[EXERCISE GOAL]: The output must start at the line containing "Given: Click the closed captions icon" in the records below and stop at the last line, matching each line exactly and leaving out every picture.

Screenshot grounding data
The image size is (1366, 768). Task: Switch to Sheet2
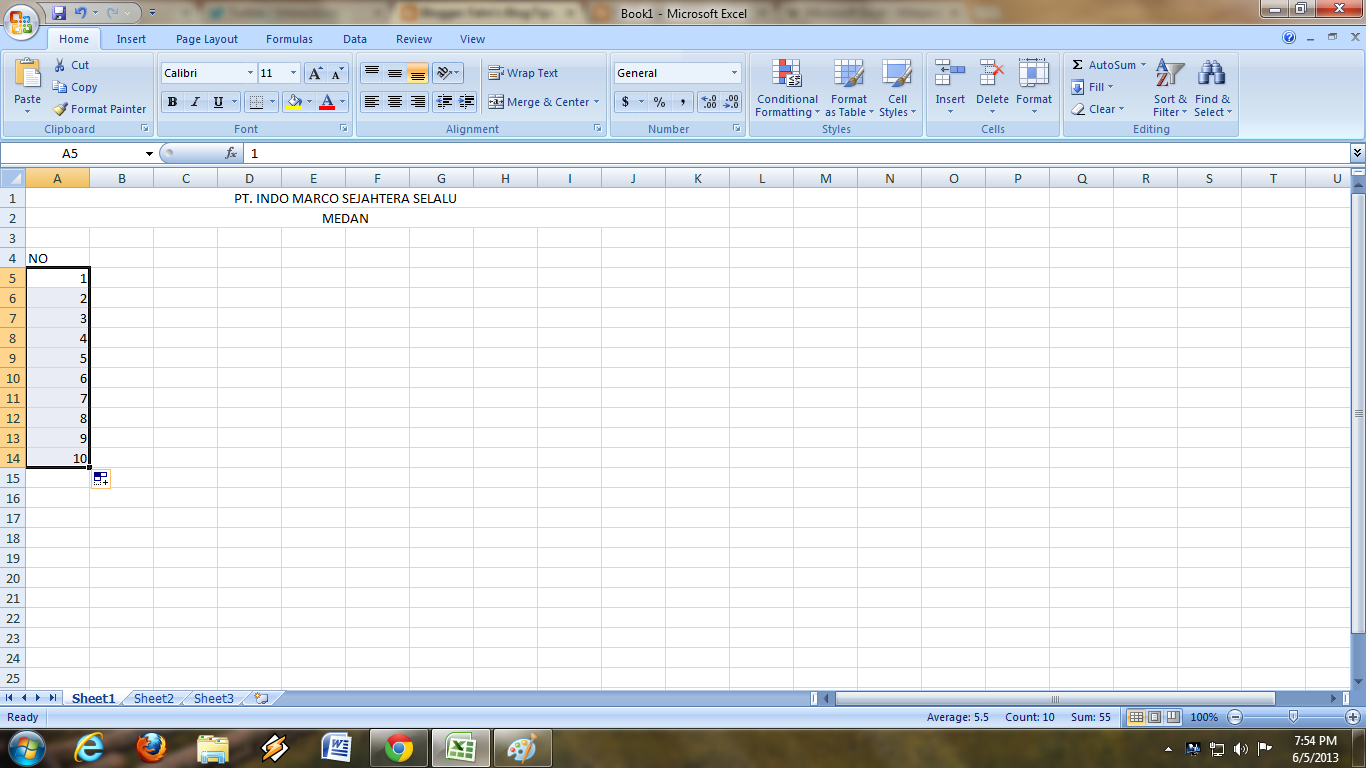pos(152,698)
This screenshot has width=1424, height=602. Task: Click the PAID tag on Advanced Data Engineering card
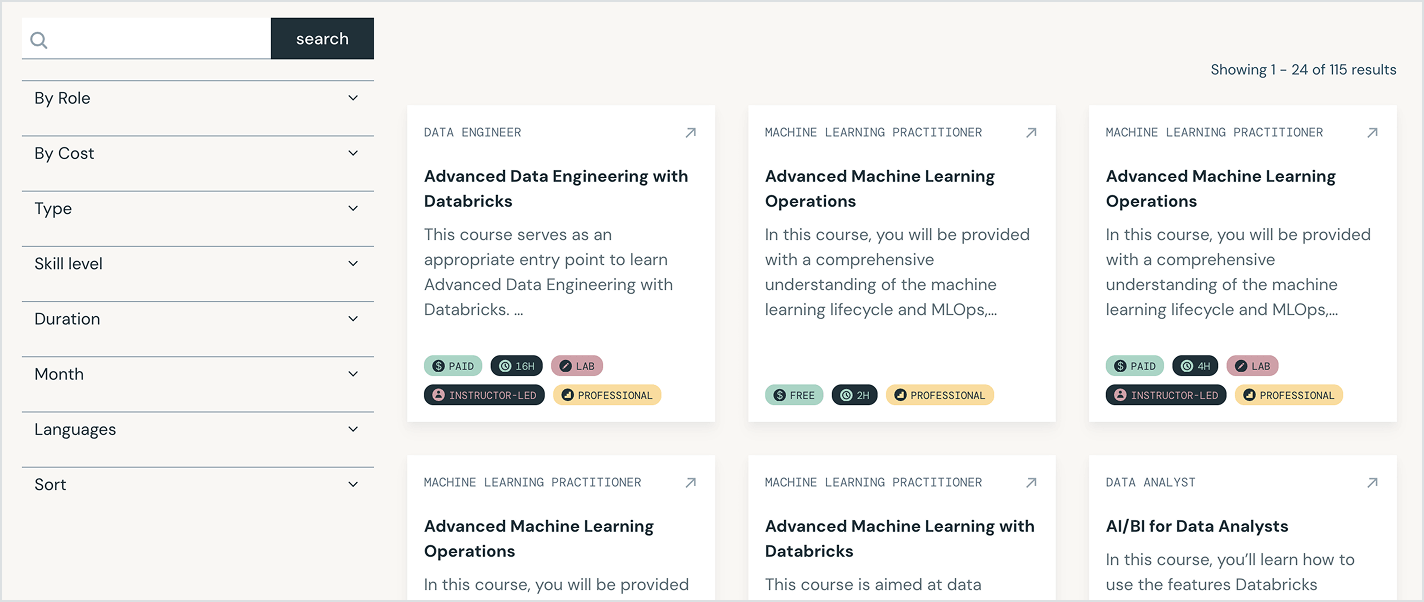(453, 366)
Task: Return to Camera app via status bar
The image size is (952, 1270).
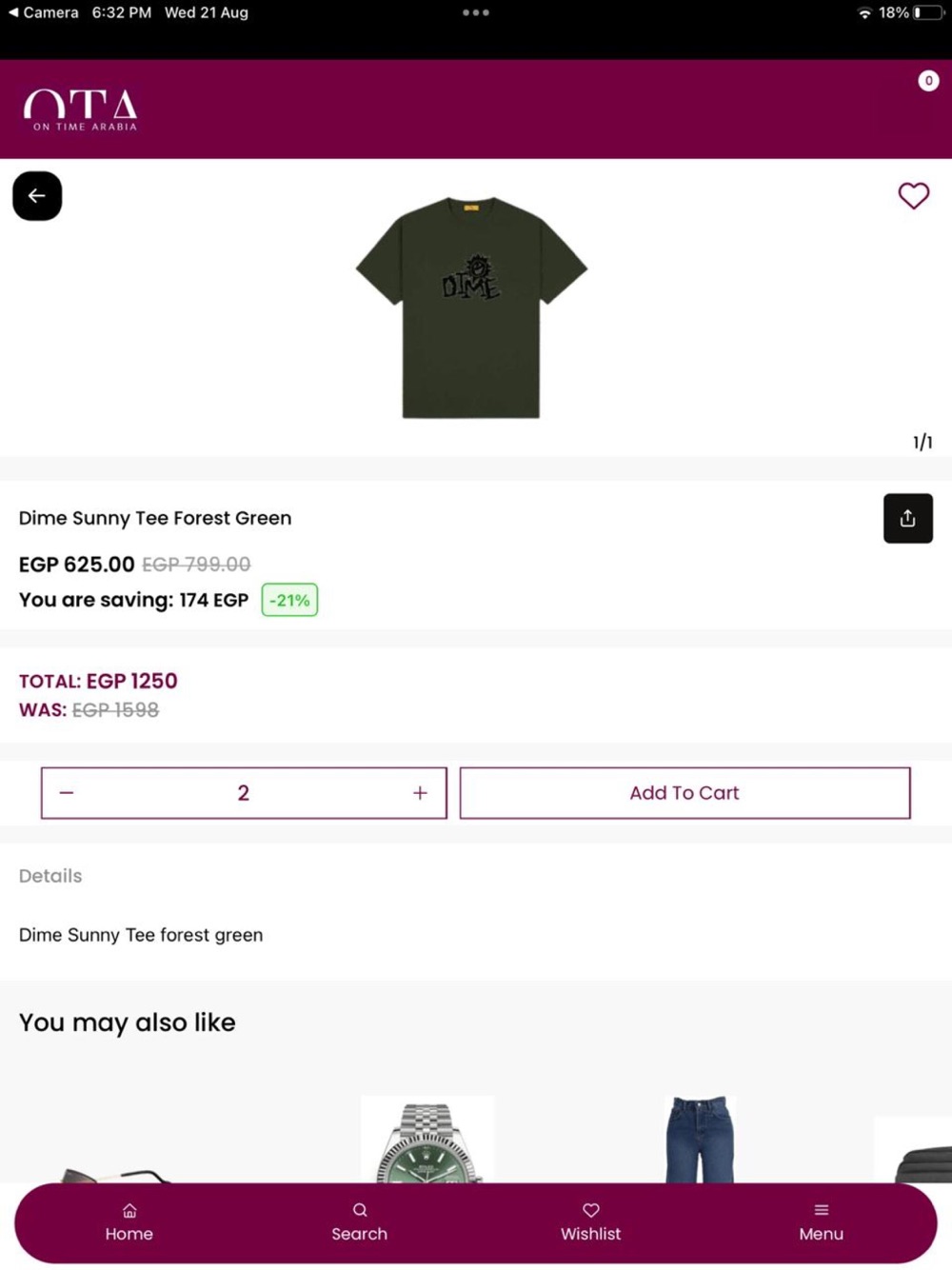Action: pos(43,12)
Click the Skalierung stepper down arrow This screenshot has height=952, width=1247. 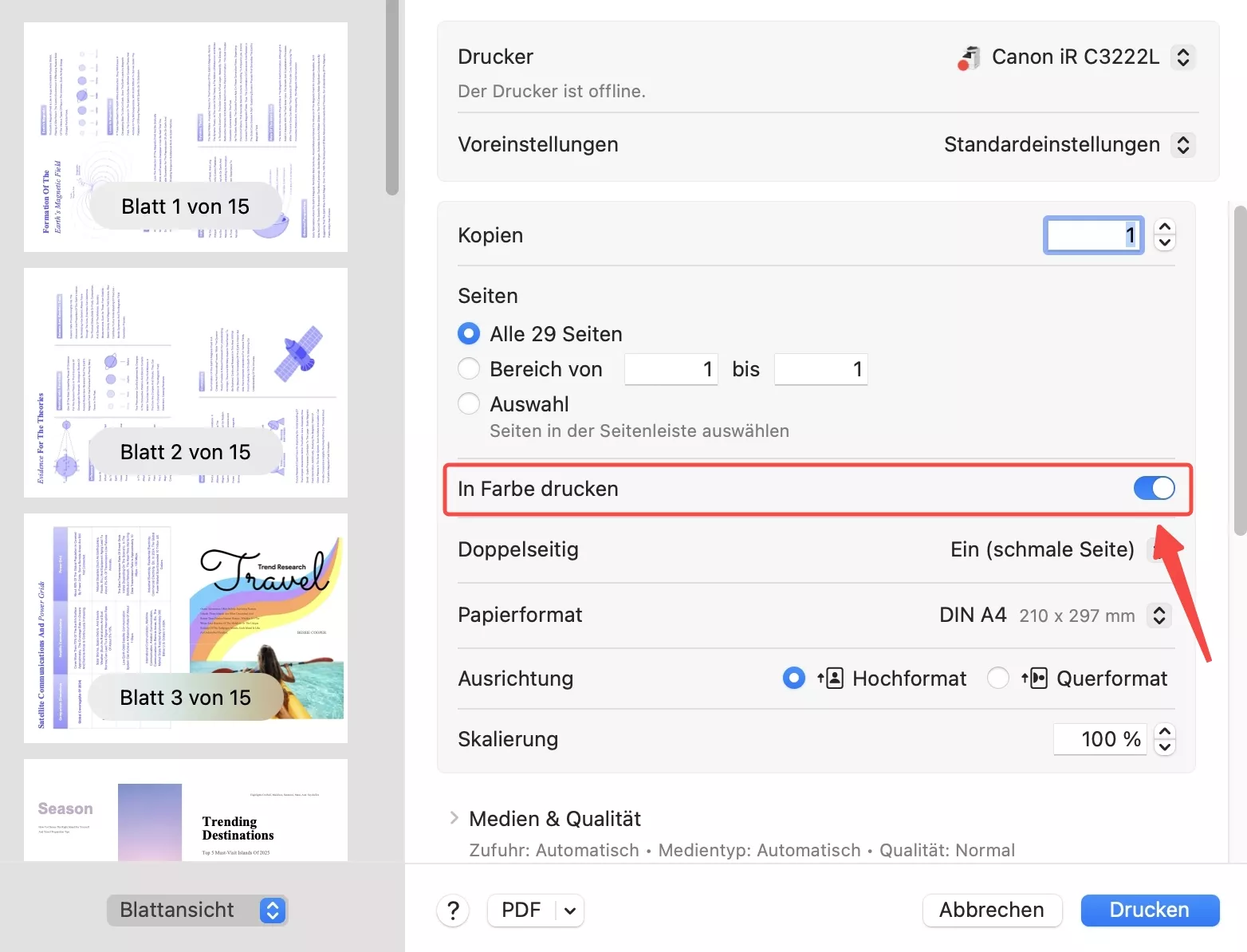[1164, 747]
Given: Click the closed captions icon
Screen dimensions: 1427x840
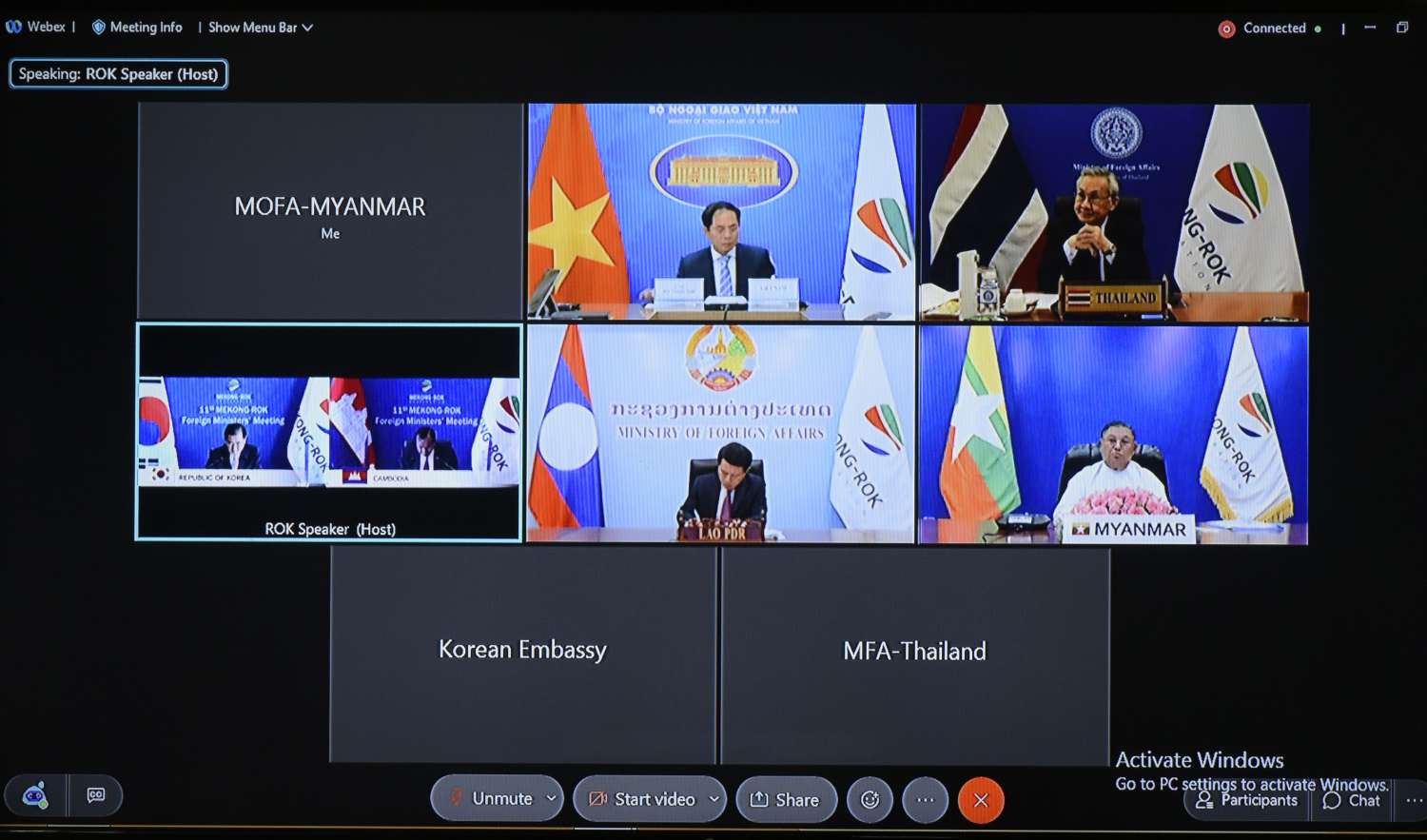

[ANSWER BELOW]:
Given: Click the closed captions icon
Screen dimensions: 1427x840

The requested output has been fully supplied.